Oberbayern erhält die überzähligen Mandate
Damit bleibt es bei der beschlossenen Verringerung der Zahl der Landtagsmandate in der Oberpfalz und in Oberfranken von jeweils 17 auf 16 - im Gegenzug bekommt das bevölkerungsreiche Oberbayern zwei Mandate hinzu. Auch die Zusammenlegung der beiden Stimmkreise Kulmbach und Wunsiedel ist laut Urteil mit der Bayerischen Verfassung vereinbar. Die Kläger reagierten enttäuscht, Bayerns Innenminister Joachim Herrmann (CSU) zeigte sich erfreut.

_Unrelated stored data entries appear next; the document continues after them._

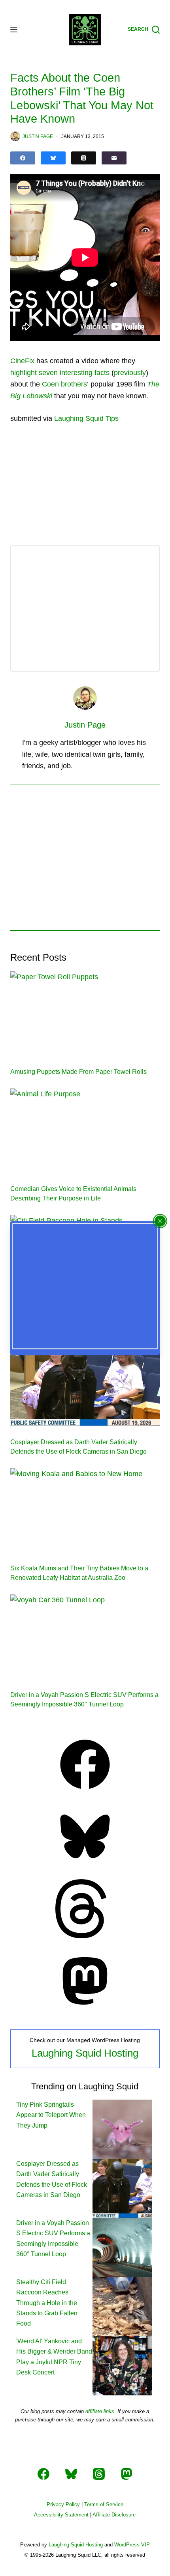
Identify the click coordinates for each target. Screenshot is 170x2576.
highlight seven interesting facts (60, 373)
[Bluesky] (53, 157)
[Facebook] (22, 157)
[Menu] (13, 29)
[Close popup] (160, 1220)
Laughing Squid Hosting (85, 2053)
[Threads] (83, 157)
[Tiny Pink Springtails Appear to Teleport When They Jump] (122, 2128)
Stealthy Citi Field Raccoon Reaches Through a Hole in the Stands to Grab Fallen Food (46, 2303)
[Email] (114, 157)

Gerichtspräsident Karl Huber sagte, der Grundsatz der Wahlgleichheit werde durch die Stimmkreisreform nicht verletzt - die Klagen seien deshalb unbegründet. Der Gesetzgeber habe wegen des Bevölkerungsrückgangs in Oberfranken und der Oberpfalz und wegen des Zuwachses in Oberbayern handeln müssen. Zudem habe der Gesetzgeber bei der Zusammenlegung der Stimmkreise Kulmbach und Wunsiedel seinen Beurteilungsspielraum nicht überschritten.
Der Landtag hatte die Reform im vergangenen Herbst beschlossen - nach langem Tauziehen innerhalb der schwarz-gelben Koalition. Die neue Aufteilung gilt von der Landtagswahl im Herbst 2013 an.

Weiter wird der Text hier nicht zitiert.